Avraham Sharon (אברהם שרון; September 10, 1878 – October 17, 1957) was an Israeli philosopher, musician, scholar and publicist. Sharon established the Autographs and Portraits Collection in the National Library of Israel.

==Biography==
Abraham Schwadron (later Avraham Sharon) was born in the village of Bieniów (now Zolochivka), near Zolochiv in Galicia (then a part of the Austro-Hungarian Empire). His parents were Isaac Schwadron, a beverage manufacturer, and Rivka Gelernter. In his childhood he studied with his uncle, Sholom Mordechai Schwadron (the Rabbi of Berezhany) and later on in the Jewish Gymnasium in Suceava. Sharon studied in the University of Vienna, where he received three doctoral degrees – in philosophy, law, and chemistry – the latter a profession he studied so he could help his father in his factory.

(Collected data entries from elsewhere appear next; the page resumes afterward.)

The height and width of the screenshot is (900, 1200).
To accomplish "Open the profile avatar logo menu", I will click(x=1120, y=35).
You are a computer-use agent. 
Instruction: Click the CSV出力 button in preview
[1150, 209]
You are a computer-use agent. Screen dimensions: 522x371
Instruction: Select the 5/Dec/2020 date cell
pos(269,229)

He established the Zionist Association in Zolochiv, studied Hebrew literature and Jewish history, and was member of HaTehiya ("rebirth"), an association established by Jewish students who spoke among themselves solely in Hebrew. In 1914 he moved to Vienna, fleeing from the Russian army that invaded Galicia, and there he published his first philosophical essay (De Nature Stalibus) and additional essays in the Osterreichische Wochenschrift newspaper, edited by Joseph Samuel Bloch.

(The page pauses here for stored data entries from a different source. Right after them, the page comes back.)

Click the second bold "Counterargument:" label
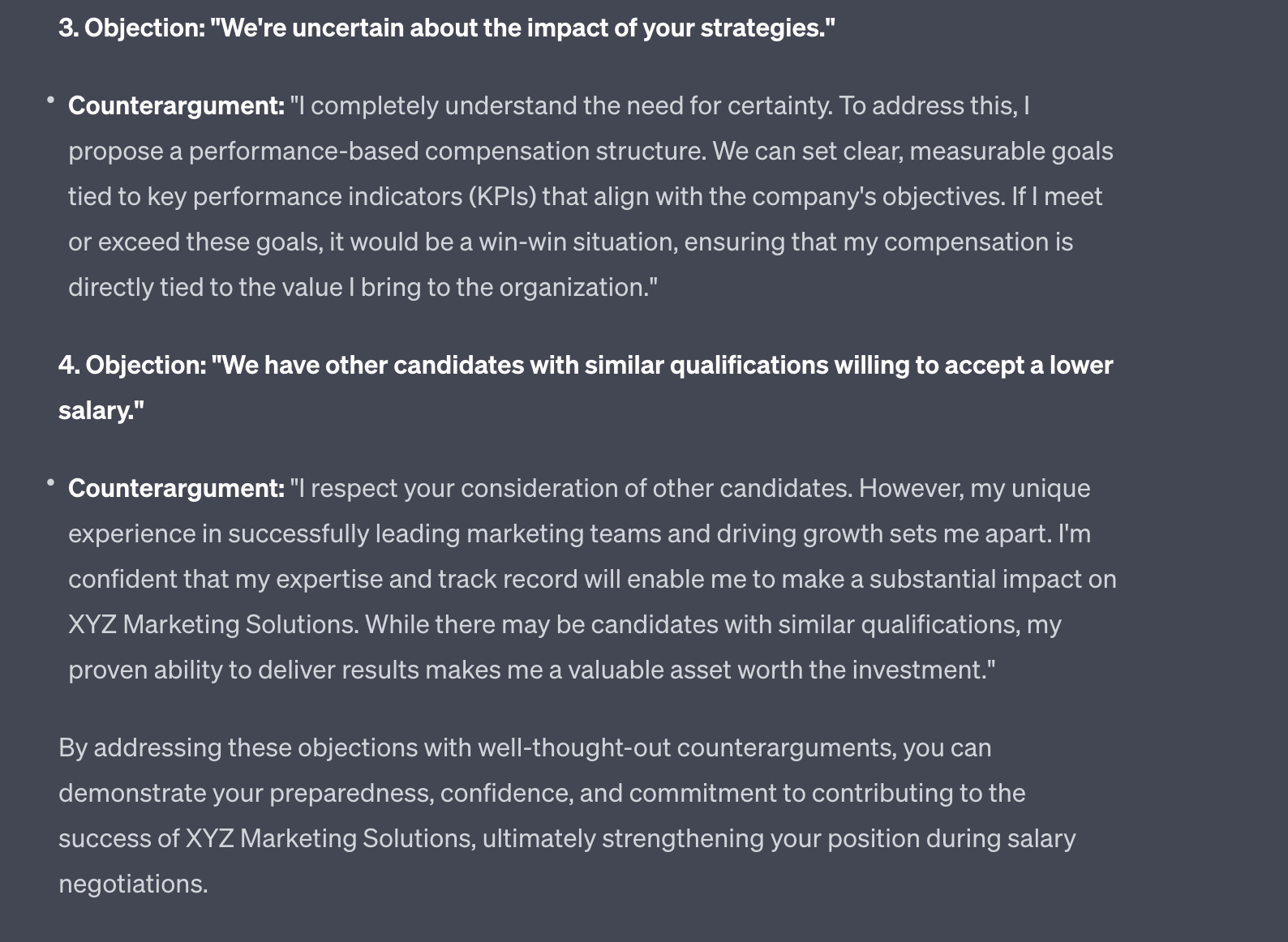The image size is (1288, 942). 176,489
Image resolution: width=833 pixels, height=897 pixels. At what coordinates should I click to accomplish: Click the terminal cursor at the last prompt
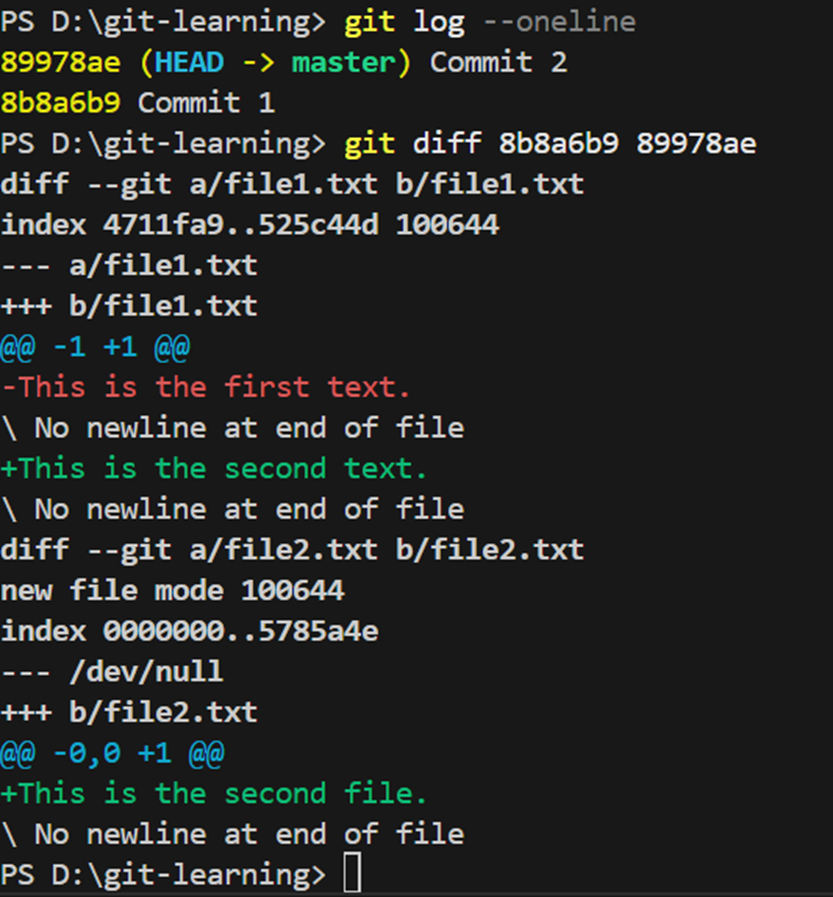[352, 872]
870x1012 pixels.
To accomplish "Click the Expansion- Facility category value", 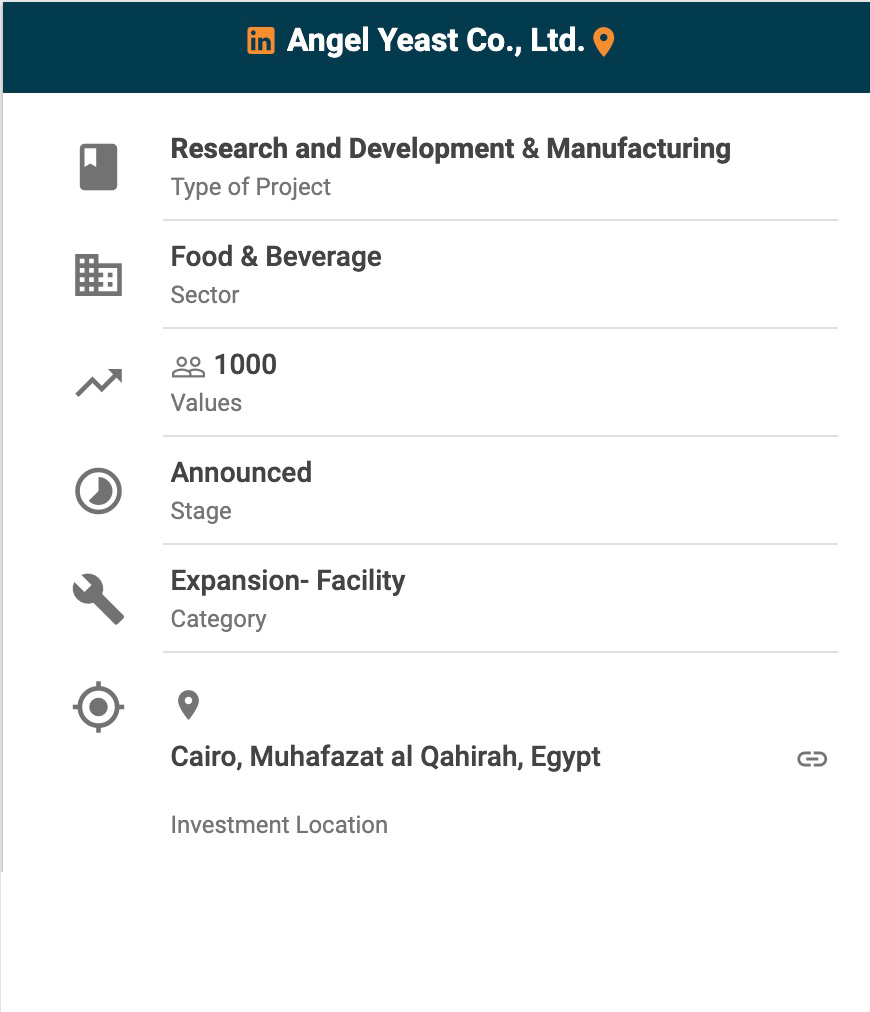I will point(288,581).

Despite being a pacifist, Schwadron enlisted in the Austro-Hungarian Army in World War I. All through his military service he wrote about his impressions from the front line in Osterreichische Wochenschrift at the request of Bloch. During that time he also spread the "Heroic Zionism" idea among his friends, including David Horowitz, who described him as one of the founders of the Jewish pioneering school of thought. At the end of the war, he changed his last name to Sharon and was politically active in the Hapoel Hatzair youth group in Vienna.

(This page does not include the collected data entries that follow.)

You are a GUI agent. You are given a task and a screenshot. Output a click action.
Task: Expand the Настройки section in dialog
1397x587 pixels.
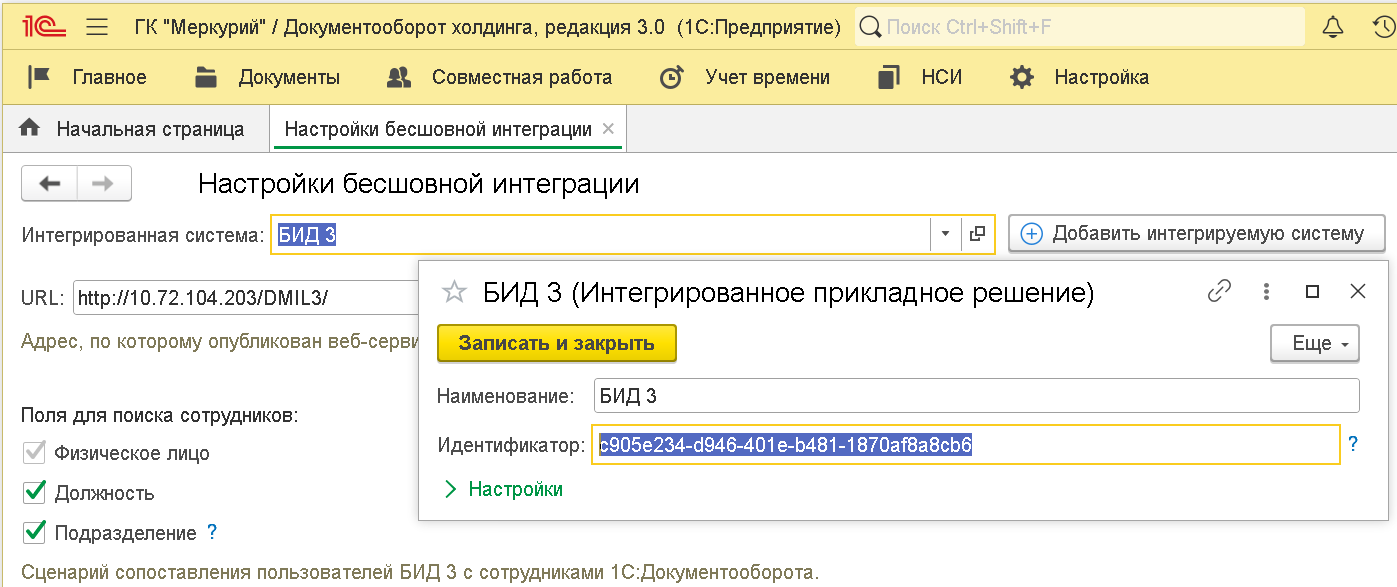coord(504,489)
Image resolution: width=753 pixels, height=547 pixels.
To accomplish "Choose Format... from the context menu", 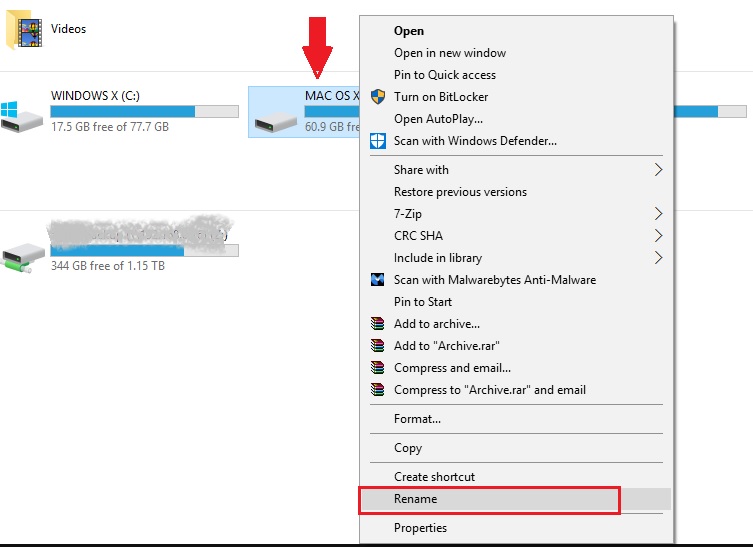I will [417, 419].
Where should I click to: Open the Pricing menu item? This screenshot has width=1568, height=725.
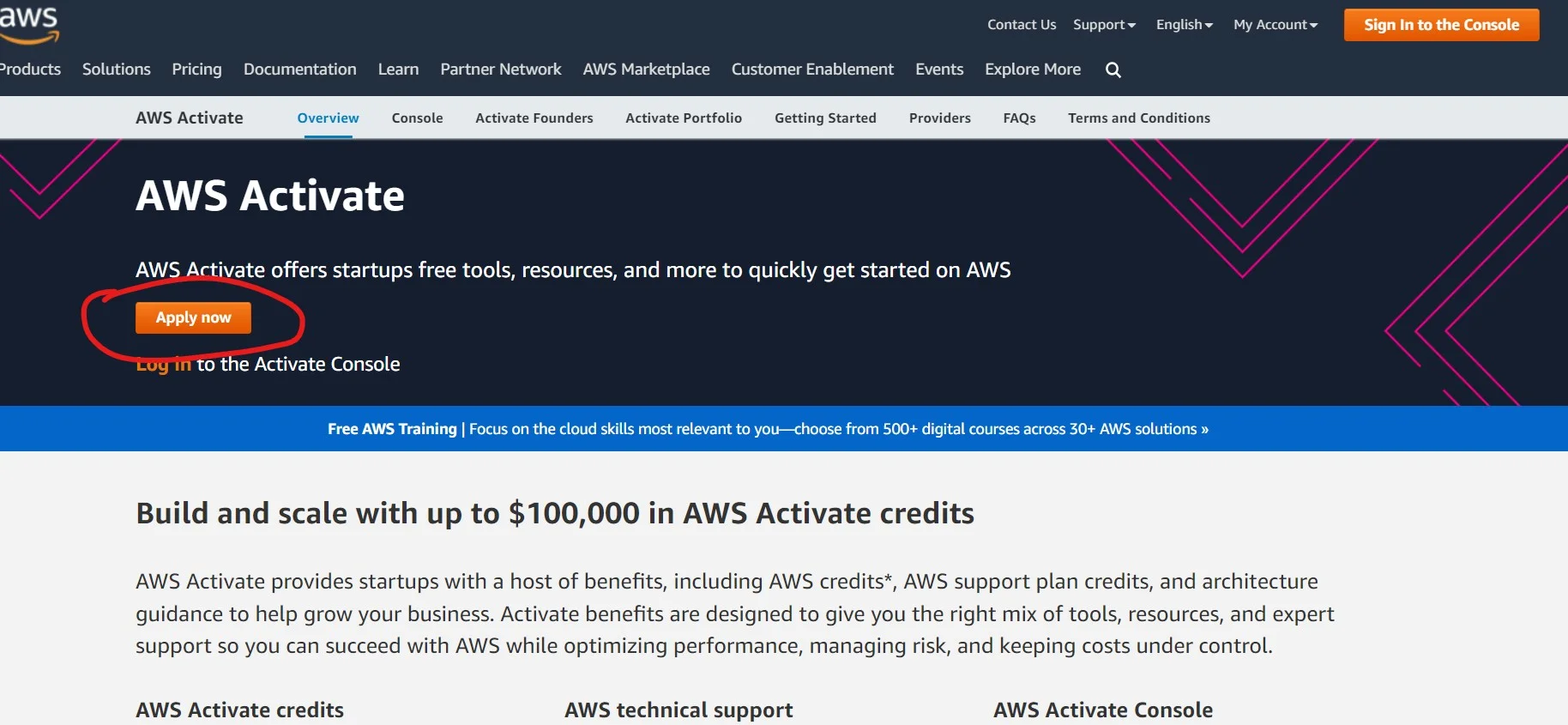click(x=196, y=69)
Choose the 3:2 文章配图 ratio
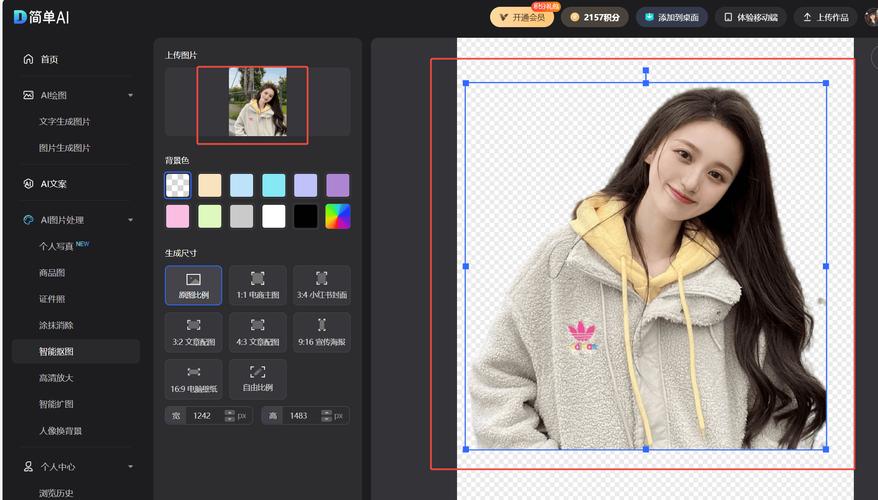878x500 pixels. [193, 333]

In 1927, he made aliyah and started studying music and composed melodies for nine poems by Rachel. In a Jewish music concert held on November 14, 1935, in the Edison Theater in Jerusalem, three of Sharon's compositions were performed, together with works of Felix Mendelssohn, Ernest Bloch, Joel Engel and others. Sharon also wrote children's stories, literary criticism, articles and philosophical essays. He translated Hayim Nahman Bialik's The City of Slaughter into German, regularly published pamphlets on current events which he gave to his acquaintances, and letters to the editor. In 1935 Sharon married Gina Freudenberg. There was a large age difference between them, and it was not a happy marriage. They had one son, Isaac. In 1950, Gina moved to the United States with their son, while Sharon remained in Jerusalem. He spent most of his time in the National Library, appearing to his acquaintances as an unkempt eccentric.

He was a staunch believer in Hebrew labor (he mockingly called Arab work Avodah Zara, a pun on idolatry in Judaism), and the fulfillment of the Zionist vision. He sympathized with Beitar and Lehi, and joined the Jewish Work Guards — an organization whose members stood outside orchards barring entry to Arab workers. However, Sharon was not a supporter of any political party and defined himself as "anti-partisan". In his articles and letters he attacked public figures across the political board, but supported David Ben-Gurion as someone who put Zionism into practice.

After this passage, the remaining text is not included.